======== EXCERPTED TEXT

I am not here to perform for you.
Once again, this is a raw post. I’m writing it on an afternoon where I’m a little under the weather, day 1 of my cycle and I promised I’d rest while my husband takes the kids out. Plot twist, I’ve sat and written this. Make sure you read to the end. It’s very full.
I turned 37 over the weekend. It was the best birthday I’ve ever had. I wasn’t anywhere spectacular, just at home with my family. Actually the most spectacular place of all.
I saw three of my closest friends for lunch a couple of days earlier. This is a rare and wonderful thing when you all have little bubs at home. The sun was shining and spring was in the air— it was glorious.
The rise in energy, the mood-boosting effects of a lunch in the sun with women who really KNOW you-- this needs to be studied. There is no pretending, no over-thinking whether you said the wrong thing, just a lot of laughs and a lot of love. Lunch with friends is vitality maxing.
I woke up to my kids sprinting into my bed as soon as they could hear me and my littlest babe Figgy wake up. She still sleeps tucked into me, curled into my side with her hairy head in my arm pit. I’ve got plans to night wean but they are non-linear at this stage. More on that another day. The kids all piled on, including my husband and we had morning-breath snuggles. My day was already complete.

================

▶ STATED PROBLEM 1
List every hyphenated word in the birthday post.
▶ STATED PROBLEM 2
Echo the part of the birthday post starting at "Once again, this" and ending at "It’s very full.", word for word.
The listing after this text is not needed for anything here.

======== RECORD EXTRACTS

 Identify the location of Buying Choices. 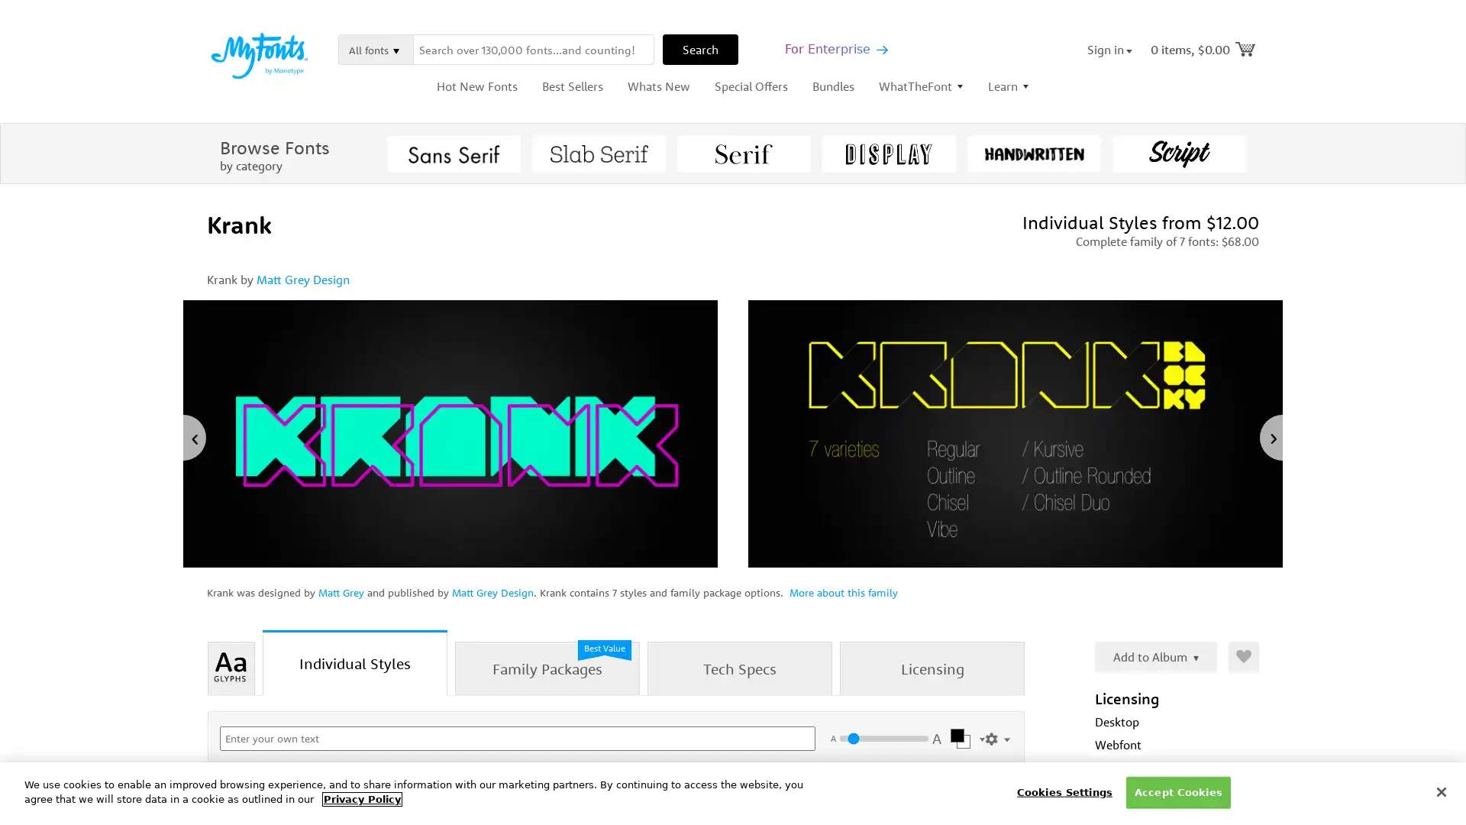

================
======== RECORD EXTRACTS

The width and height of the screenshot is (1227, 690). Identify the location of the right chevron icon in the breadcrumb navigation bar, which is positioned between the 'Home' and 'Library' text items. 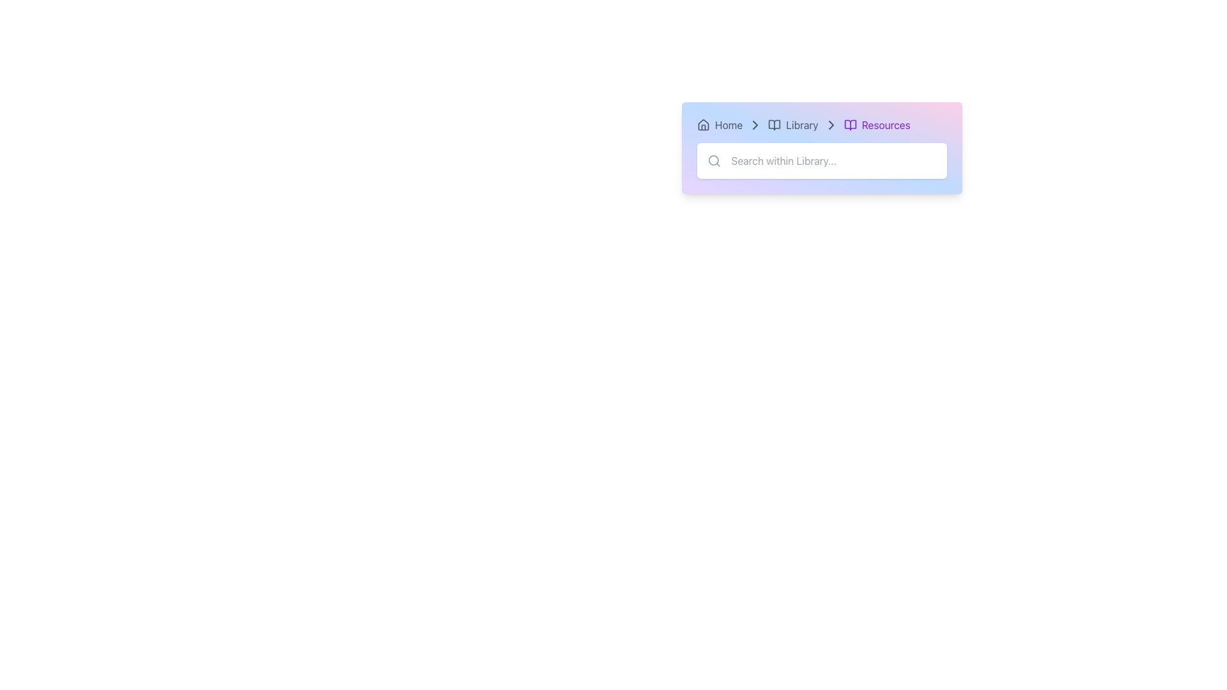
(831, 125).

================

▶ TASK SOLUTION 1
mood-boosting, over-thinking, non-linear, morning-breath

▶ TASK SOLUTION 2
Once again, this is a raw post. I’m writing it on an afternoon where I’m a little under the weather, day 1 of my cycle and I promised I’d rest while my husband takes the kids out. Plot twist, I’ve sat and written this. Make sure you read to the end. It’s very full.